Everett Sloane (October 1, 1909 – August 6, 1965) was an American stage, film and television actor, songwriter, and theatre director.

Contents

Early life

Born to a Jewish family in Manhattan, New York, Sloane attended the University of Pennsylvania before dropping out in order to join a theater company, but he stopped acting and became a runner on Wall Street after a number of negative stage reviews. After the stock market crash in 1929, he decided to return to the theater.

Career

Sloane eventually joined Orson Welles's Mercury Theatre, and acted in Welles's films in roles such as Citizen Kane 's Bernstein in 1941 and The Lady from Shanghai's Arthur Bannister in 1948. He was memorable as a hired assassin in Renaissance Italy opposite Welles's Cesare Borgia in Prince of Foxes (1949).

Sloane's Broadway theater career began with the comedy Boy Meets Girl in 1945 and ended with From A to Z, a revue for which he wrote several songs, in 1960. In between, he acted in plays such as Native Son (1941), A Bell for Adano (1944), and Room Service (1953), and directed the melodrama The Dancer (1946).

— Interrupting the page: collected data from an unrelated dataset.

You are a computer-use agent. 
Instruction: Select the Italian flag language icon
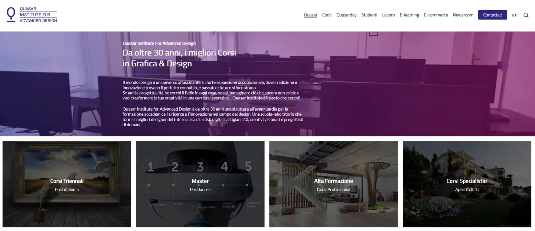(x=514, y=15)
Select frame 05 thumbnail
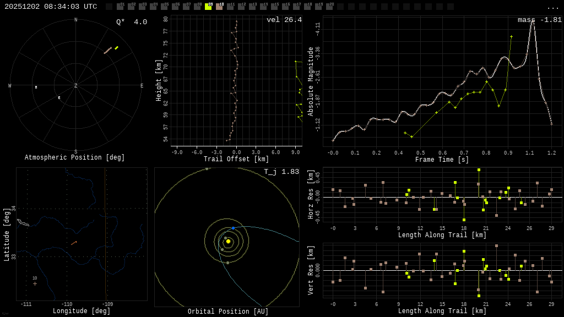564x317 pixels. (x=164, y=7)
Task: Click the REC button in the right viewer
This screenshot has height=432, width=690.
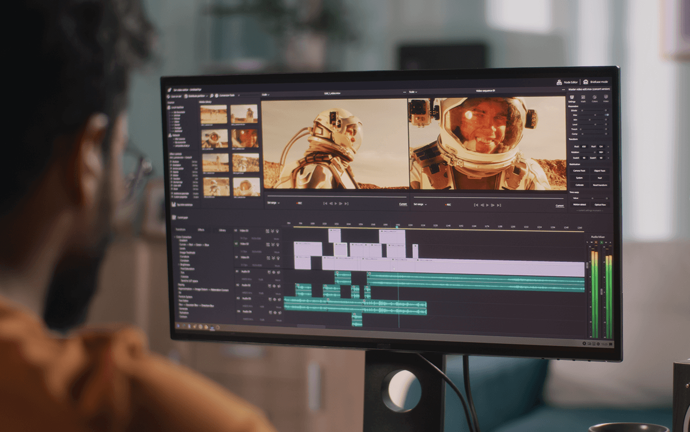Action: pos(447,205)
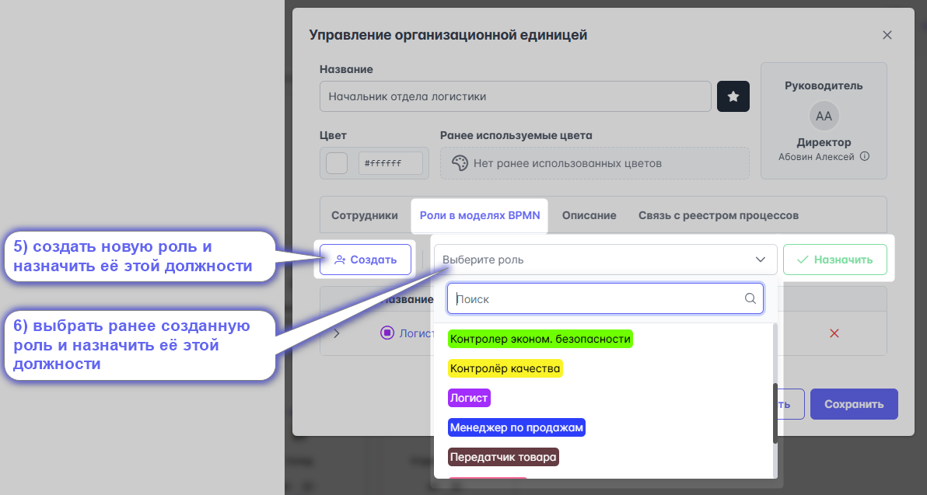Screen dimensions: 927x495
Task: Click info icon next to Абовин Алексей
Action: click(x=864, y=156)
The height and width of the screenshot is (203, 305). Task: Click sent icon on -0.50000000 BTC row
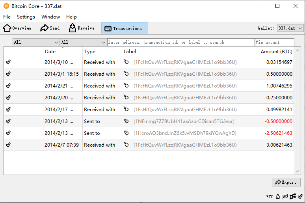(126, 121)
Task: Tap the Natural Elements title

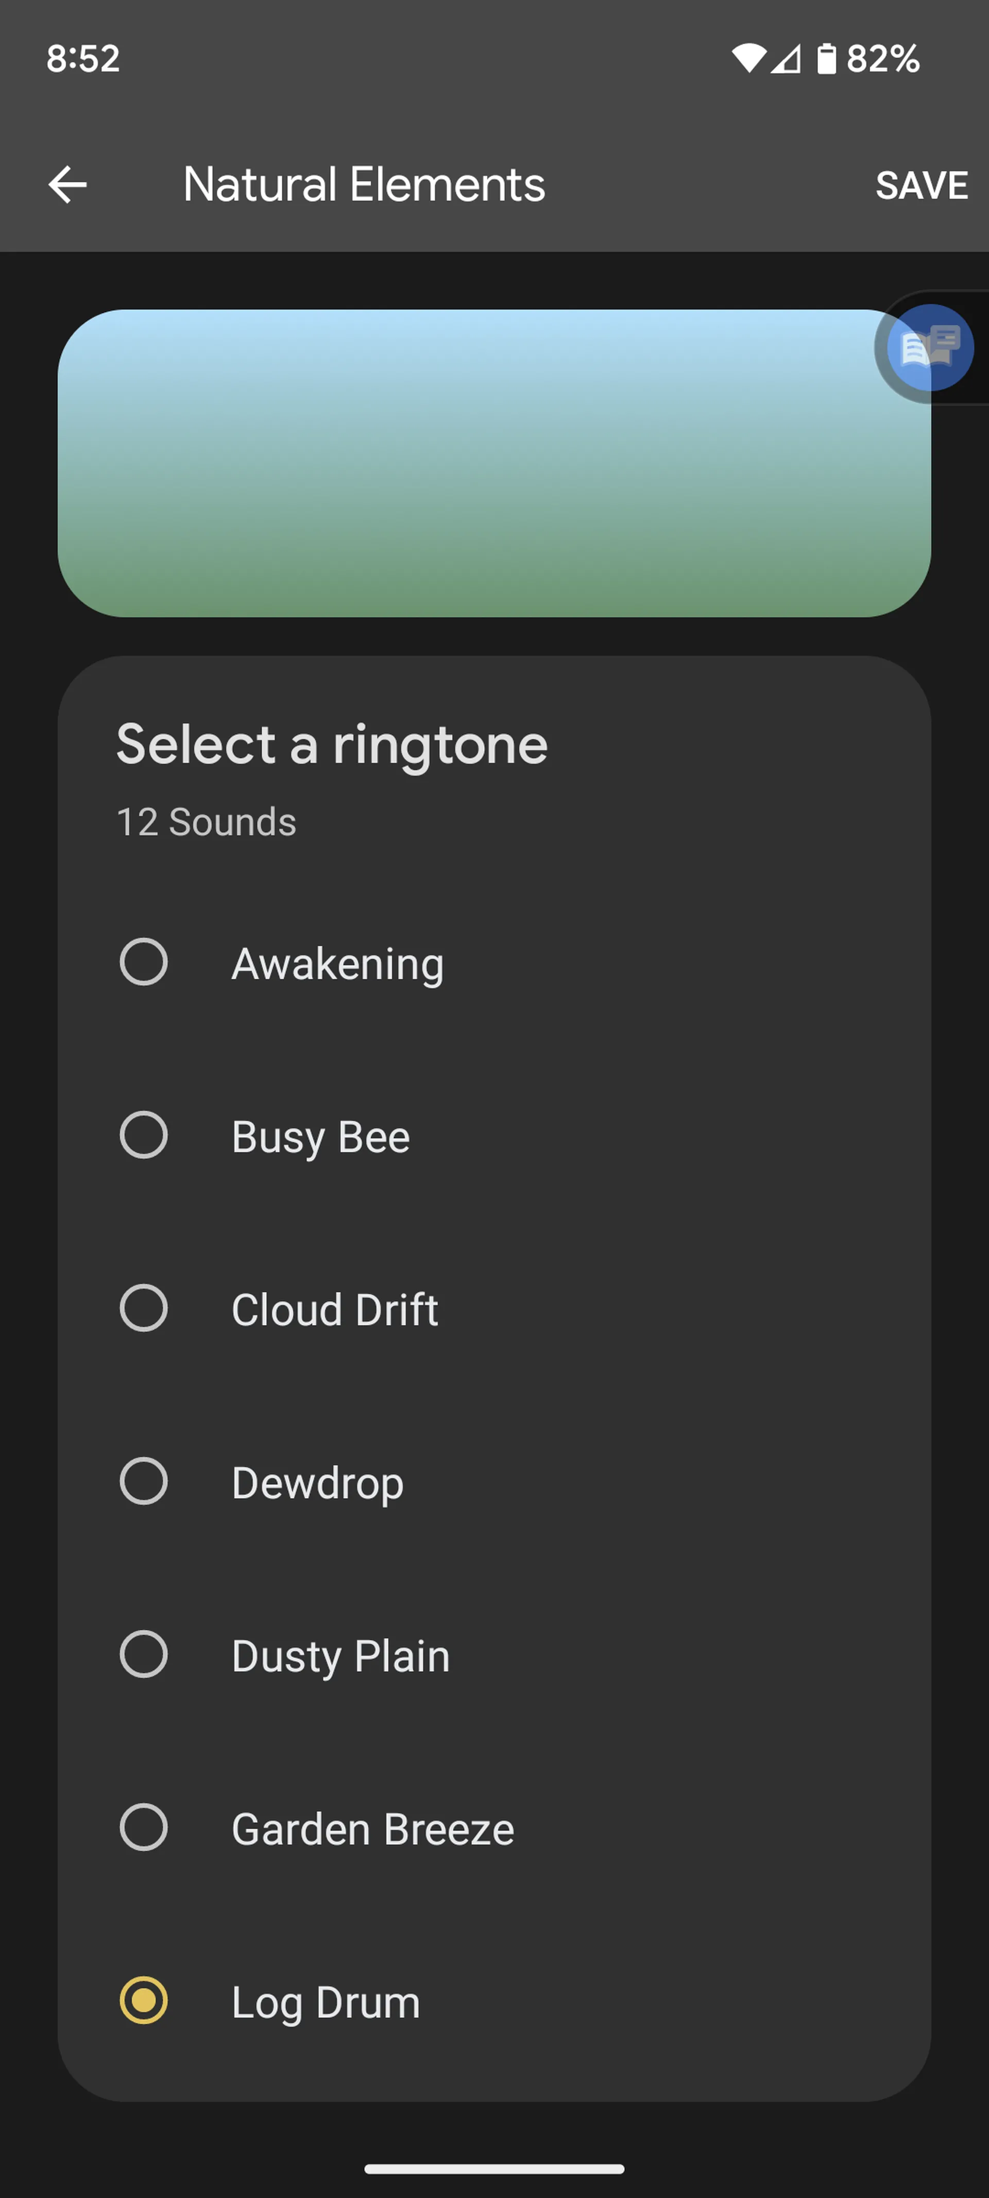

In the 1940s, Sloane was a frequent guest star on the radio theater series Inner Sanctum Mysteries and was in The Mysterious Traveler episode "Survival of the Fittest" with Kermit Murdock. In 1953, he starred as Captain Frank Kennelly in the CBS radio crime drama 21st Precinct. In 1957 he co-starred in the ninth episode of "Suspicion" co-starring Audie Murphy and Jack Warden. In 1958, he played Walter Brennan's role in a remake of To Have and Have Not called The Gun Runners.

Sloane also worked extensively in television; in November 1955 he starred in the Alfred Hitchcock Presents episode "Our Cook's A Treasure"; he appeared on the NBC anthology series The Joseph Cotten Show in the 1956 episode "Law Is for the Lovers", with co-star Inger Stevens. Sloane was the voice of the title character of The Dick Tracy Show in 130 cartoons produced in the early 1960s. Beginning in 1964, he provided character voices for the animated TV series The Adventures of Jonny Quest. He wrote the unused lyrics to "The Fishin' Hole", the theme song for The Andy Griffith Show. Sloane guest starred on the show in 1962, playing Jubal Foster in the episode The Keeper of the Flame. He starred as the ruthless businessman in both the film and television versions of Rod Serling's Patterns, and in the first season of The Twilight Zone guest starred in "The Fever" as the victim of a Las Vegas slot machine.

Sloane also appeared in the Disney Zorro series in 1957–58 as Andres Felipe Basilio, in the "Man from Spain" episodes.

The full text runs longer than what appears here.